What constitutes a dental emergency?

According to the American Dental Association (ADA), dental emergencies are potentially life threatening and require immediate treatment to stop ongoing bleeding, alleviate severe pain or infection, and include:

  • Uncontrolled bleeding
  • Cellulitis or a diffuse soft tissue bacterial infection with intra-oral or extra-oral swelling that potentially compromise the patient’s airway
  • Trauma involving facial bones, potentially compromising the patient’s airway

According the American Dental Association (ADA), urgent dental care focuses on the management of the conditions that require immediate attention to relieve severe pain and/or risk of infection and to alleviate the burden on hospital emergency departments. These should be treated as minimally invasively as possible.

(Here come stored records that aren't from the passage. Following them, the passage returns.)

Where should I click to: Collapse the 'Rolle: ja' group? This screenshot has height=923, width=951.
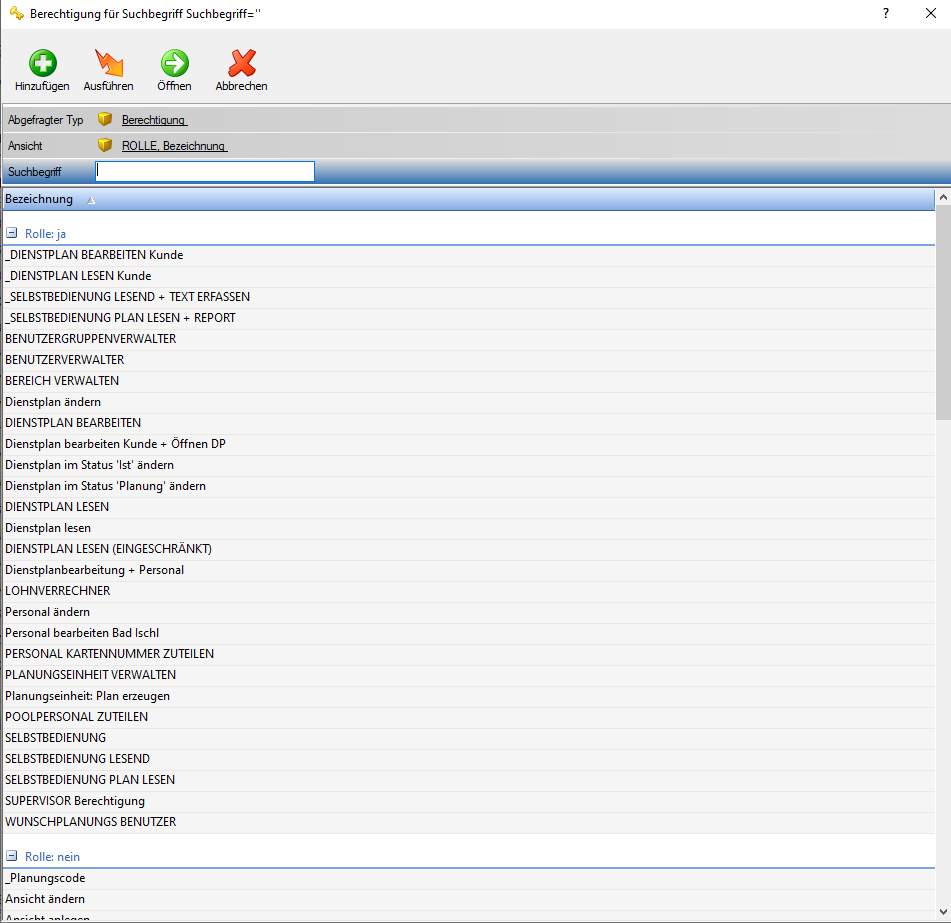coord(12,233)
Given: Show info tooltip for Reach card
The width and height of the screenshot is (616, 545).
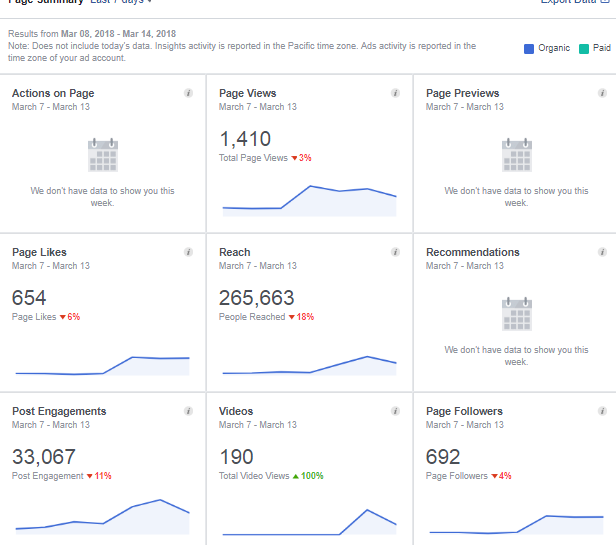Looking at the screenshot, I should click(x=395, y=252).
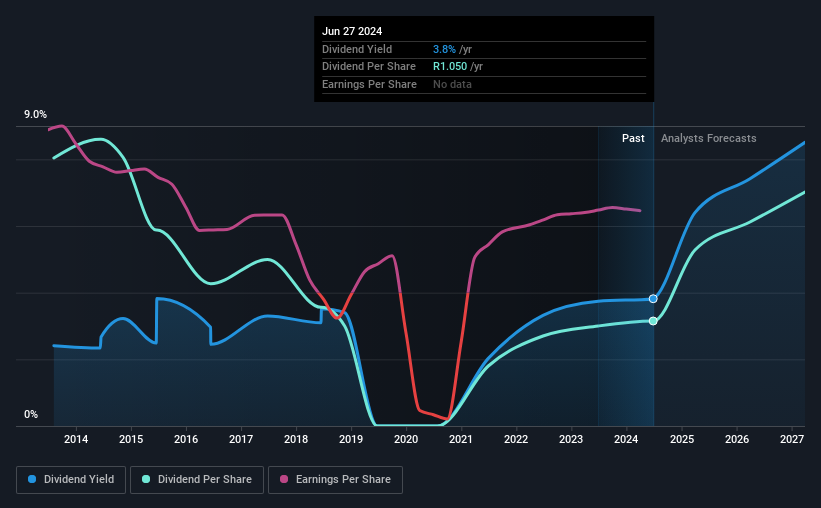Toggle the Earnings Per Share legend button
821x508 pixels.
click(335, 480)

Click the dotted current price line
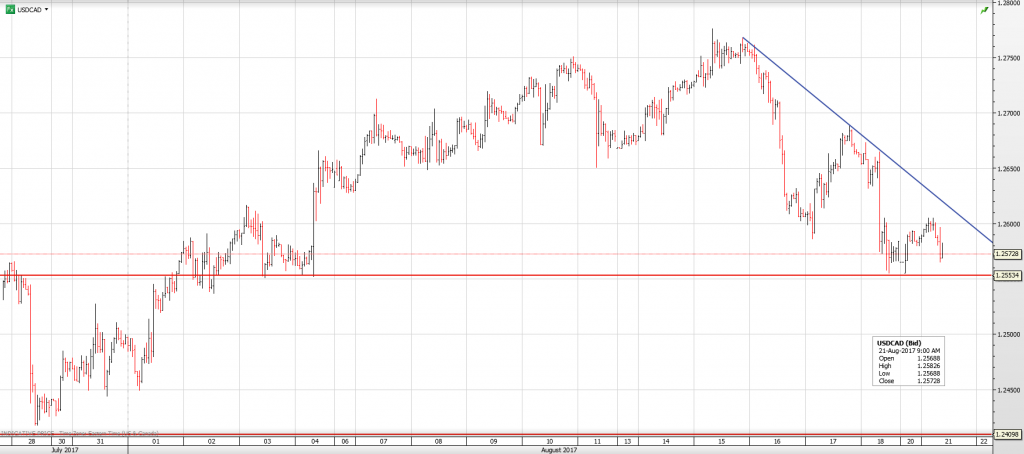(x=500, y=254)
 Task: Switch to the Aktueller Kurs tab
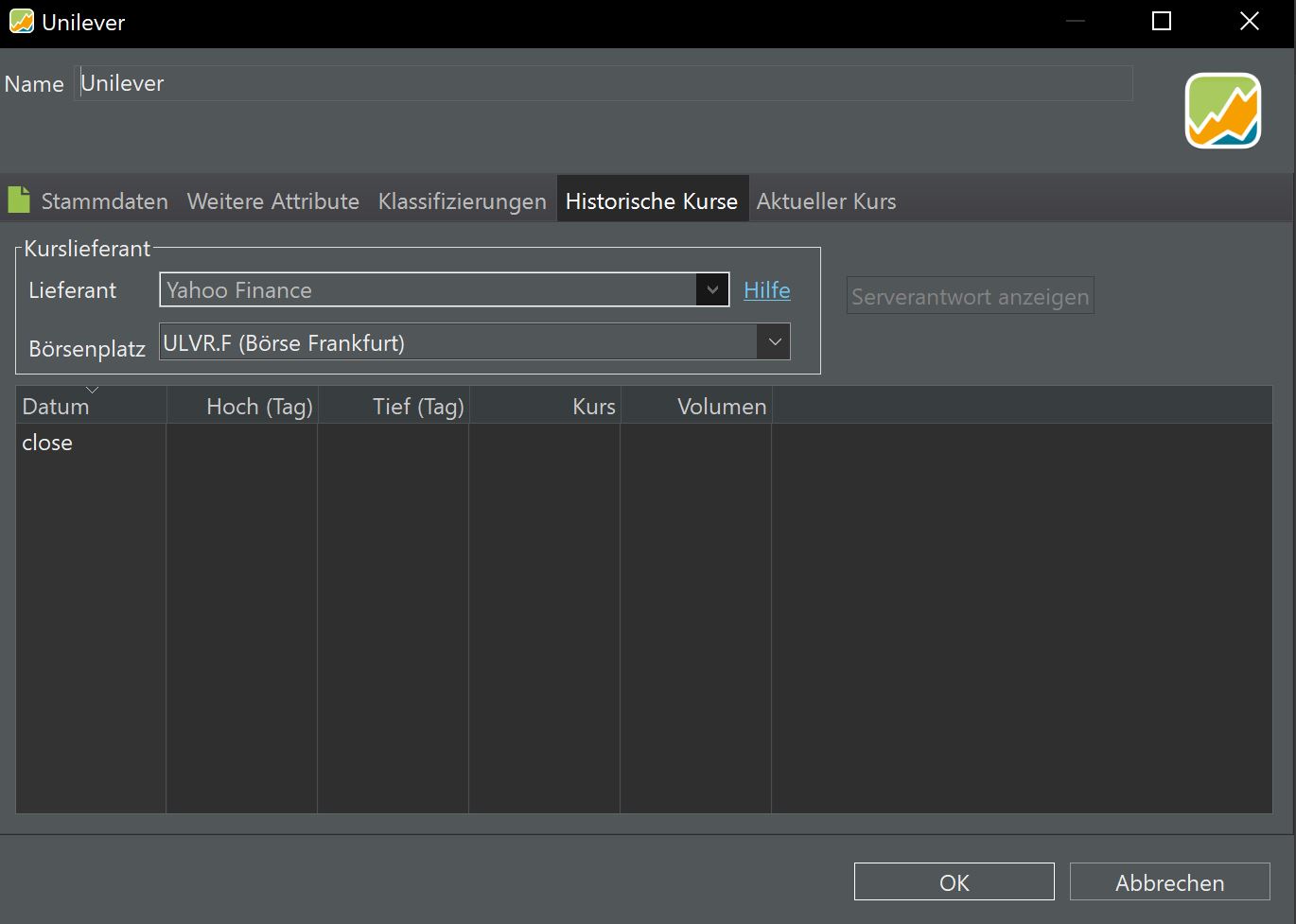tap(826, 201)
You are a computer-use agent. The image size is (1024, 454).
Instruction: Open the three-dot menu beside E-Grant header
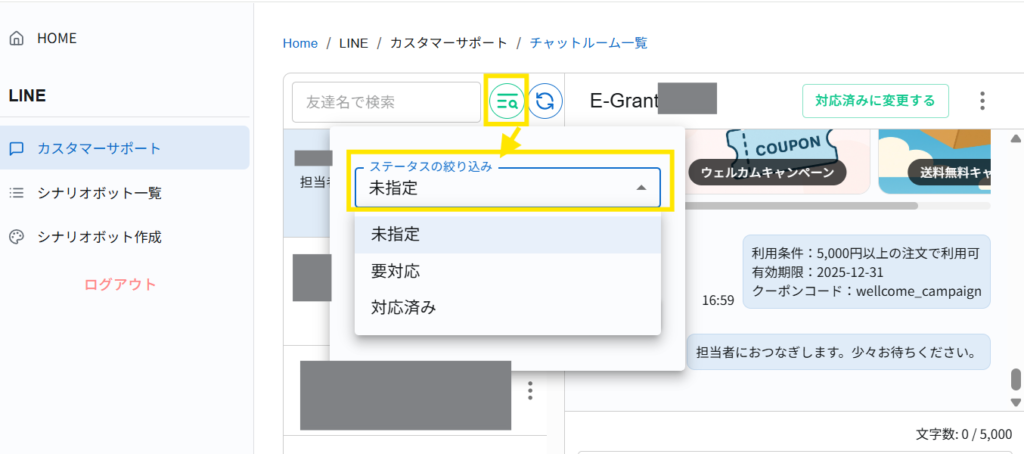(x=982, y=101)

  • Severe dental pain from pulpal inflammation
  • Pericoronitis or third-molar pain
  • Surgical post-operative osteitis, dry socket dressing change
  • Abscess, or localized bacterial infection resulting in localized pain and swelling
  • Tooth fracture resulting in pain or causing soft tissue trauma
  • Dental trauma with avulsion/luxation
  • Dental treatment required prior to critical medical procedures
  • Final crown/bridge cementation if the temporary restoration is lost, broken, or causing gingival irritation
  • Biopsy of abnormal tissue
  • Extensive dental caries or defective restorations causing pain
  • Suture removal
  • Denture adjustment on radiation/oncology patients
  • Denture adjustment or repairs when function impeded
  • Replacing temporary filling on endo access openings in patients experiencing pain
  • Snipping or adjustment of an orthodontic wire or appliance piercing or ulcerating the oral mucosa

My child knocked their front tooth out, what do I do?

In dentistry, we call that an avulsed tooth. It is important to act quickly and carefully with an avulsed permanent tooth. Try to handle the tooth part and avoid touching the root part. If the tooth needs cleaning, clean the tooth with milk, then place it in a cup of milk to keep hydrated. If milk is not present, clean with minimal water and place the tooth in the patient’s mouth between cheek and gums on your way to the dental office. If it’s a young child or there are safety concerns and the patient cannot hold the tooth in their mouth, have the patient spit in a cup and place the tooth in the spit cup. The faster the tooth gets implanted, the better the success in saving the tooth.

If you can orient the tooth correctly and insert back in the socket after you’ve cleaned it, this is always best. It should slip right back in the socket, then bite down with a thin material like a tee shirt or hand towel to hold in place. If the tooth does not slip right back in, do not force it and store in a cup of milk. Get immediate dental treatment.  

Toothaches come in all forms and fashions. Toothaches can be caused from just about anything and sometimes it’s not even the tooth, it’s the gum tissue near the tooth that is problematic. Once we find the cause, we can treat the toothache.

Let our dentists know if there was any trauma to the tooth, something you ate that caused the pain, is it sensitive to hold or cold, does the hot or cold sensation last a while, does it hurt when you bite on the tooth, is it the top teeth or bottom teeth or both that hurt, have you had allergies symptoms recently, or any other pertinent information our dentists may need in diagnosing your dental toothache.